單琬晶的玉手由袖內滑了出來,迅疾無倫地朝徐子陵腰眼點去,發出“嗤”的一聲
勁氣破風聲。
尚明則五指箕張,往寇仲臂膀抓去。
他們都是同一心意,要趁兩人叫救命前,製住兩人。
但單尚兩個雖是動作淩厲,但因雙肩紋風不動,配上尚邦和尚奎義阻擋了別人視線,
廳內雖不乏武林好手,仍沒有人察覺到這處的異動。
嗬嗬,別人看不到並不意味我看不到。我已那個地方為空間,傳音過去,“住手!”幾人都差了差,望向一個向他們走來的白衣少年。來人白衣長袍,相貌出塵,俊俏的臉上有著一絲滄桑,雙目射出傷感的神色,全身上下散發著憂鬱的氣質,讓人不由得想接近他,安撫他。
“請問兩位是寇仲和徐子陵嗎?”我拱著手朝兩小子問道,絲毫沒吧東溟眾人放在眼裏。兩小子不知道我想幹什麼,點了點頭。單琬晶見輕而易舉地破去了他們的包圍圈,武功之高,不由得打量著我,被我那出塵的氣質呆了一呆,想著我的身份。
“你怎麼知道的?”徐子陵好奇地問道。已然忘了身處在危險之中。
“噢,是酒鬼告訴我的。”
“誰是酒鬼?”寇仲接話道。
“就是蕭逸塵,走吧,我們去坐坐。”我淡淡地道。
“咳”,單琬晶見我們好像當他們不存在似的,忍不住提醒了聲,“這兩個小子偷了我們的賬本,我們理應將他們帶回。”
“兩位,不知這些人是誰?”我有些疑惑的問道。尚明首先忍不住了,雙目射出狠毒的神色。
“哦,這些是東溟派的,這位是東溟公主單琬晶。。。”寇仲話還沒說完,已被尚明打斷,“琬晶,跟他廢什麼勁,直接把人綁了就走。”
我皺了皺眉,“你是誰?”雖然我知道他就是尚明,但還是為了局麵,問下。
“他叫尚明,是單婆娘的未婚夫。”小聲的對我說道。
“我叫尚明,小子,報上你的名字,避免沒人給你收屍。”尚明不屑地說道。
我的眼神中閃過嘲弄的神色,逝去雖快,但還是被兩小子和單琬晶看到了。
“你是第一個敢跟我這樣說話的人,當然,也是最後一個。來吧,放手過來吧。”我並未回答我是誰。但眾人卻聽明白了,我要把尚明的命留下。
尚明當然也聽明白了,怒吼一聲,朝我刺來。“就這點本事嗎?我還以為有多厲害呢。”隨著話音,我遙遙一指,卻見尚明的劍停了下來,身體往後倒,眉心一點紅,雙目射出不甘的神色。“為了避免你死不瞑目,你聽好了,我叫秦川。”我無所謂地道。話音剛落,尚明的屍體已倒下。眾人倒吸了一口涼氣,秦川,那個神龍不見的神秘客,一個任何人或任何一個勢力都惹不起的人。單琬晶的臉色變得很難看,“你難道沒有將東溟派放在眼裏嗎?”
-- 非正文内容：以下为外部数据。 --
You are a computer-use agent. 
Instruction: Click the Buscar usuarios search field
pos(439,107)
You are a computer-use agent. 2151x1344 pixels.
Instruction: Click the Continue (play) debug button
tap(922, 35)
“東溟派,嗬嗬,對不起,在我眼裏,它就跟一根小草一樣,可有可無。”我依舊淡淡的,神色看不出有任何變化。“走吧,寇兄和徐兄,既然你們是酒鬼的朋友,也就是我秦川的朋友。”我對兩小子說道。
尚明倒下的聲音,已經驚動了眾人,王通和歐陽西夷帶著人走了過來。
王通生性奇特,三十歲成名後便從不與人動手。棄武從文,不授人武技,隻聚徒講
學,且著作甚豐。最為人樂道者莫如他仿《春秋》著《元經》,仿《論語》成《中說》,
自言其誌曰:“吾於天下無去也,無從也,惟道之從”。
亦隻有他才請得動孤芳自賞,從不賣人情麵的石青璿。
“嘿嘿,不管我們的事,都是她惹的。”寇仲打了個哈哈,指著單琬晶。
“這位小兄弟,你在我的府上殺人,豈不是不給我王通麵子?”王通望著我道,心裏也在暗暗吃驚,他完全無法鎖定我的氣息。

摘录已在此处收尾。